• **What you will do**: Extract all of the data and reproduce it precisely.

• **Record excerpts**:
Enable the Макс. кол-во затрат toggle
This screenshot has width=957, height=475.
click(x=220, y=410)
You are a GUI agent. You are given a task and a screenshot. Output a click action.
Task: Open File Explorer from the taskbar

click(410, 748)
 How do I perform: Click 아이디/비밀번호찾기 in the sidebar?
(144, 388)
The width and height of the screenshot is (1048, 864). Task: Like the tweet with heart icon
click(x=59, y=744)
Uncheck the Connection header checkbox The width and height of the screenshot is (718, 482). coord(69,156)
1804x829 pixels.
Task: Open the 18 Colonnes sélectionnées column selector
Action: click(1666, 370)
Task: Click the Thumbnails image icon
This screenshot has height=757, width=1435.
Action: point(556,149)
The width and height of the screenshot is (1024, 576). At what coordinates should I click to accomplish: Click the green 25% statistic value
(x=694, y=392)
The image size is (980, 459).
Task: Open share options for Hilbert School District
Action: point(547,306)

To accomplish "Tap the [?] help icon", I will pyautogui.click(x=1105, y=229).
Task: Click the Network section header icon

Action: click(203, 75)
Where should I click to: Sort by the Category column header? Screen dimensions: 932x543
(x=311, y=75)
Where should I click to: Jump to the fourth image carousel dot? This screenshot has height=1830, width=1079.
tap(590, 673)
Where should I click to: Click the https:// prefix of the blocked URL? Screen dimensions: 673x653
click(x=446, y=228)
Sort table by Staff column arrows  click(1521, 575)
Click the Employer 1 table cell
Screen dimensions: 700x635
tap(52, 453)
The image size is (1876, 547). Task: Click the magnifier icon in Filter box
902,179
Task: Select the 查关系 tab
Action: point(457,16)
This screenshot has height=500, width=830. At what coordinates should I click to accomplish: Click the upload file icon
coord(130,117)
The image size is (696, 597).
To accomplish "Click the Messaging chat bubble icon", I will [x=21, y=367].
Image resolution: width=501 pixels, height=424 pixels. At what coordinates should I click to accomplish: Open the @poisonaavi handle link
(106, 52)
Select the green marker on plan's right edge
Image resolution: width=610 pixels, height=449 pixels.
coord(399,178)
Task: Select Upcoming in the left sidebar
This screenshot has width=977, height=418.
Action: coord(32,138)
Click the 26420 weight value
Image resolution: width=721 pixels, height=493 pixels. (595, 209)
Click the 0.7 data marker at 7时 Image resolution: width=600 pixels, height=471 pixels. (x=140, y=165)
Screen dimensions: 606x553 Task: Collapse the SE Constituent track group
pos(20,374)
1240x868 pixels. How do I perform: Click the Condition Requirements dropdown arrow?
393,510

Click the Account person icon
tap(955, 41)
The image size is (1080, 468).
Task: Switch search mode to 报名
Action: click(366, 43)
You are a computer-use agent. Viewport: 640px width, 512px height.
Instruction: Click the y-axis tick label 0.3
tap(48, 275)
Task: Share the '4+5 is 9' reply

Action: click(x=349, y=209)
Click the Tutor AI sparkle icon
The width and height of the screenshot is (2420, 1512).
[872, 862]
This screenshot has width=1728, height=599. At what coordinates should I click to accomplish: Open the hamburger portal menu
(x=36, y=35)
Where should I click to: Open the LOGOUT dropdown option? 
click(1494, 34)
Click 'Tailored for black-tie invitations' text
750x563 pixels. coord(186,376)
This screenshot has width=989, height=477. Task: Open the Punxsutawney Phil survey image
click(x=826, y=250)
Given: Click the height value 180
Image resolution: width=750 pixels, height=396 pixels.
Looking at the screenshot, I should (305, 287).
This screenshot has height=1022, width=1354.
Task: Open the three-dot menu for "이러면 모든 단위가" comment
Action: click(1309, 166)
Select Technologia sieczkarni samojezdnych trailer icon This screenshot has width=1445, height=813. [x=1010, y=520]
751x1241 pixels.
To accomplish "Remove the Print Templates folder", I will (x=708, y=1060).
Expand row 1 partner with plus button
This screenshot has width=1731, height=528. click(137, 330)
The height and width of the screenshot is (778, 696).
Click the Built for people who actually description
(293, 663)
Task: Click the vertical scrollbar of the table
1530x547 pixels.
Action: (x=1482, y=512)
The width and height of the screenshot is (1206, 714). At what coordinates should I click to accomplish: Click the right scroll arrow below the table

• **Your response**:
Enable the Макс. кол-во затрат toggle
This screenshot has width=957, height=475.
click(x=220, y=410)
You are a GUI agent. You are given a task and a screenshot. Output a click action.
Task: Open File Explorer from the taskbar

click(410, 748)
 How do I perform: Click 아이디/비밀번호찾기 in the sidebar?
(144, 388)
The width and height of the screenshot is (1048, 864). Task: Like the tweet with heart icon
click(x=59, y=744)
Uncheck the Connection header checkbox The width and height of the screenshot is (718, 482). coord(69,156)
1804x829 pixels.
Task: Open the 18 Colonnes sélectionnées column selector
Action: click(1666, 370)
Task: Click the Thumbnails image icon
This screenshot has height=757, width=1435.
Action: point(556,149)
The width and height of the screenshot is (1024, 576). At what coordinates should I click to accomplish: Click the green 25% statistic value
(x=694, y=392)
The image size is (980, 459).
Task: Open share options for Hilbert School District
Action: point(547,306)

To accomplish "Tap the [?] help icon", I will pyautogui.click(x=1105, y=229).
Task: Click the Network section header icon

Action: click(203, 75)
Where should I click to: Sort by the Category column header? Screen dimensions: 932x543
(x=311, y=75)
Where should I click to: Jump to the fourth image carousel dot? This screenshot has height=1830, width=1079.
tap(590, 673)
Where should I click to: Click the https:// prefix of the blocked URL? Screen dimensions: 673x653
click(x=446, y=228)
Sort table by Staff column arrows  click(1521, 575)
Click the Employer 1 table cell
Screen dimensions: 700x635
tap(52, 453)
The image size is (1876, 547). Task: Click the magnifier icon in Filter box
902,179
Task: Select the 查关系 tab
Action: point(457,16)
This screenshot has height=500, width=830. At what coordinates should I click to accomplish: Click the upload file icon
coord(130,117)
The image size is (696, 597).
To accomplish "Click the Messaging chat bubble icon", I will [x=21, y=367].
Image resolution: width=501 pixels, height=424 pixels. At what coordinates should I click to accomplish: Open the @poisonaavi handle link
(106, 52)
Select the green marker on plan's right edge
Image resolution: width=610 pixels, height=449 pixels.
coord(399,178)
Task: Select Upcoming in the left sidebar
This screenshot has width=977, height=418.
Action: coord(32,138)
Click the 26420 weight value
Image resolution: width=721 pixels, height=493 pixels. (595, 209)
Click the 0.7 data marker at 7时 Image resolution: width=600 pixels, height=471 pixels. (x=140, y=165)
Screen dimensions: 606x553 Task: Collapse the SE Constituent track group
pos(20,374)
1240x868 pixels. How do I perform: Click the Condition Requirements dropdown arrow?
393,510

Click the Account person icon
tap(955, 41)
The image size is (1080, 468).
Task: Switch search mode to 报名
Action: click(366, 43)
You are a computer-use agent. Viewport: 640px width, 512px height.
Instruction: Click the y-axis tick label 0.3
tap(48, 275)
Task: Share the '4+5 is 9' reply

Action: click(x=349, y=209)
Click the Tutor AI sparkle icon
The width and height of the screenshot is (2420, 1512).
[872, 862]
This screenshot has width=1728, height=599. At what coordinates should I click to accomplish: Open the hamburger portal menu
(x=36, y=35)
Where should I click to: Open the LOGOUT dropdown option? 
click(1494, 34)
Click 'Tailored for black-tie invitations' text
750x563 pixels. coord(186,376)
This screenshot has width=989, height=477. Task: Open the Punxsutawney Phil survey image
click(x=826, y=250)
Given: Click the height value 180
Image resolution: width=750 pixels, height=396 pixels.
Looking at the screenshot, I should (305, 287).
This screenshot has height=1022, width=1354.
Task: Open the three-dot menu for "이러면 모든 단위가" comment
Action: click(1309, 166)
Select Technologia sieczkarni samojezdnych trailer icon This screenshot has width=1445, height=813. [x=1010, y=520]
751x1241 pixels.
To accomplish "Remove the Print Templates folder", I will (x=708, y=1060).
Expand row 1 partner with plus button
This screenshot has width=1731, height=528. click(137, 330)
The height and width of the screenshot is (778, 696).
Click the Built for people who actually description
(293, 663)
Task: Click the vertical scrollbar of the table
1530x547 pixels.
Action: (x=1482, y=512)
The width and height of the screenshot is (1206, 714). At what coordinates should I click to accomplish: Click the right scroll arrow below the table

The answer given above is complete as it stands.